Which is theoretically correct and everything, but if your company is based on te belief that it’s raining outside but another company is based on the belief that it’s not, you have to pander towards the want of your corporation in order to entice your reader demographic to actually buy and read your article. So your job, if you actually want to survive and make money as a journalist, is to write content that is in line with the beliefs of the media corporation that you write for.
That's partially true, but there is a reason why people at real news stations get fired if they get their details wrong... and then at this other station, which will not be named, they don't get fired when they spout lie after lie, flip flop and just say outrageous crap.
Your job is to see what the experts say, all of the experts not just one in ten thousand, and gather a consensus to put forward with notes at the end to make it clear where all of your information came with.

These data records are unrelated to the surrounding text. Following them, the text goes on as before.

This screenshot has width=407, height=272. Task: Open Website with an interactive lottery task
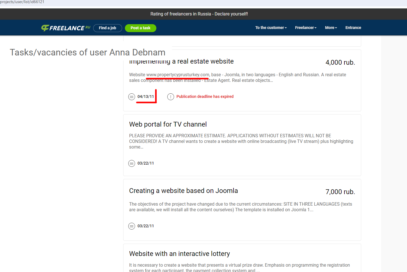(x=179, y=254)
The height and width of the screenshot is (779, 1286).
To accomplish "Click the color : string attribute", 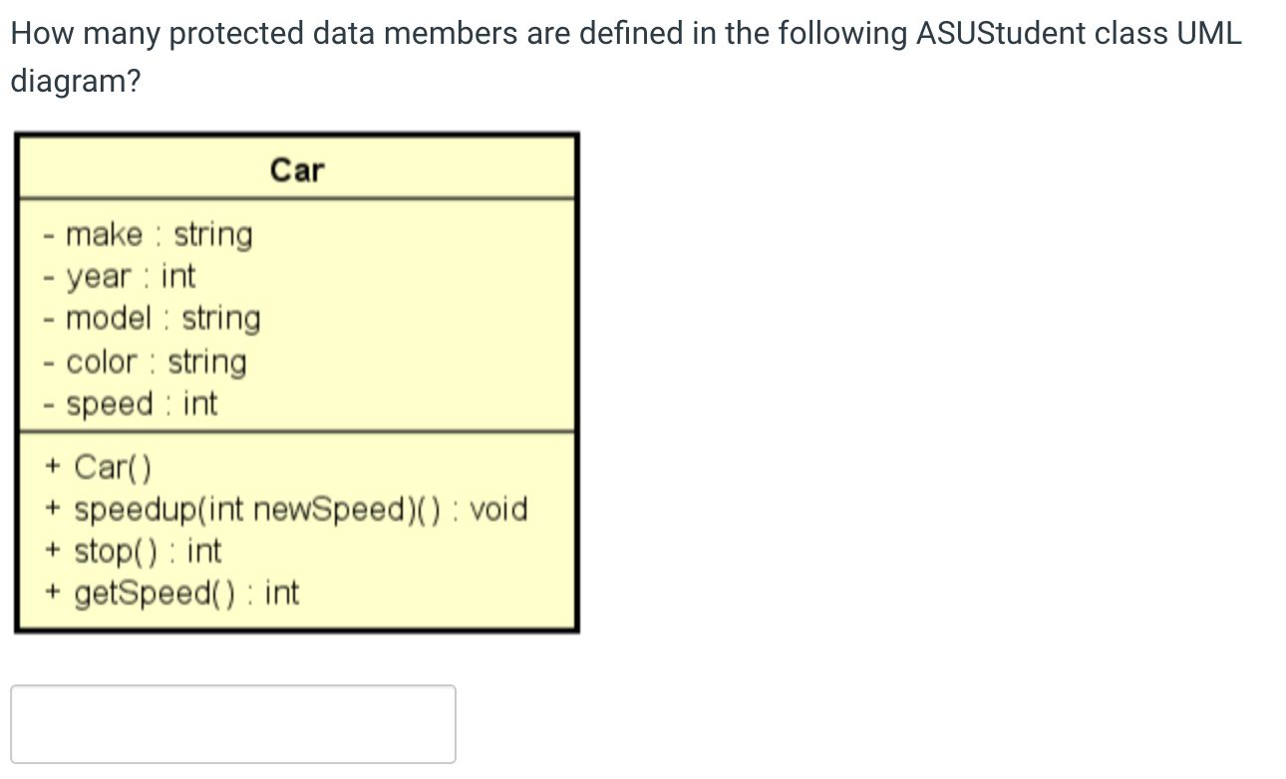I will 147,362.
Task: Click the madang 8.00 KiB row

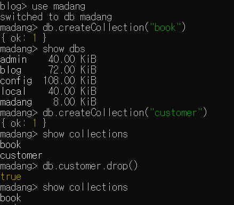Action: (x=48, y=102)
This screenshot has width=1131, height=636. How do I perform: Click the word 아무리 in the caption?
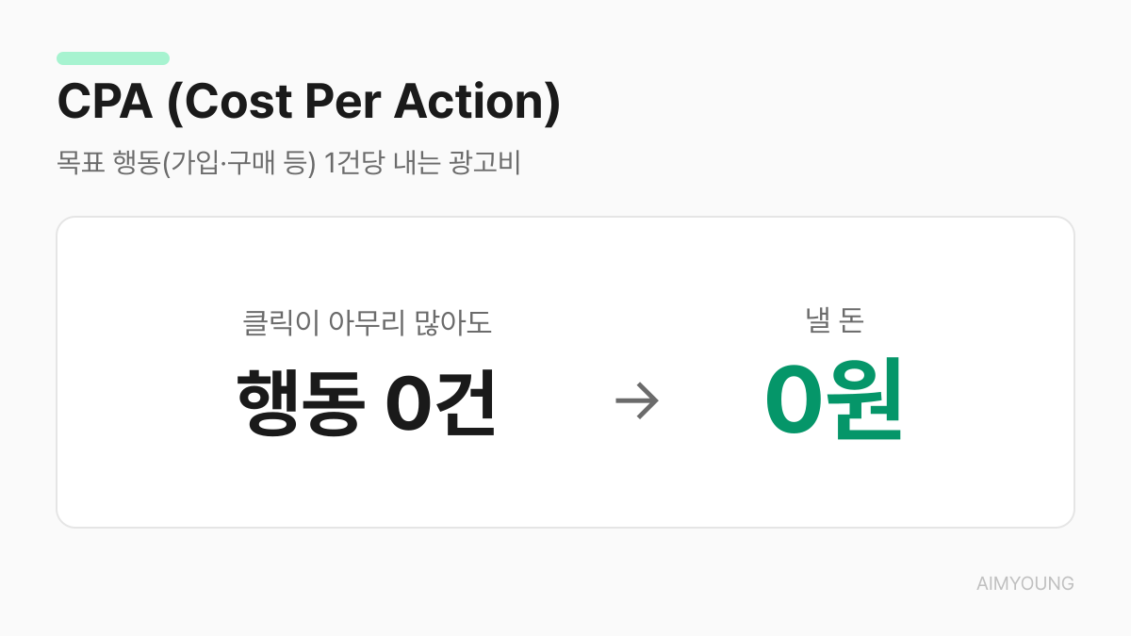pos(366,324)
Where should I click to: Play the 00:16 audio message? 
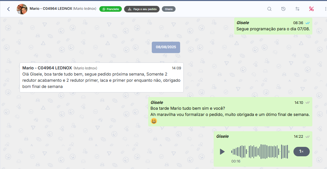222,151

You ask if they lied, from their perspective they did not. But from your perspective, is what they said true? So they did not lie, and it is not true. Perhaps that’s fine for you or I casually speaking. But when one takes the mantle of a professional in the media, or takes a position where their word becomes a platform, they have a higher standard, a higher responsibility. Things like details such as “it’s raining on the east side,” to at the very least fulfill the gradeschool structures of who, what, when, when, how, and why? To perhaps give some context. To hopefully do it all with objectivity, or make it clear if it is an editorial, and to balance the perspective of such content. Fact, truth, all humans are limited by our perspective of events, but true journalism is about trying to construct the most complete picture of an event and collect the information, then arrange it so that it can be digested by an average person.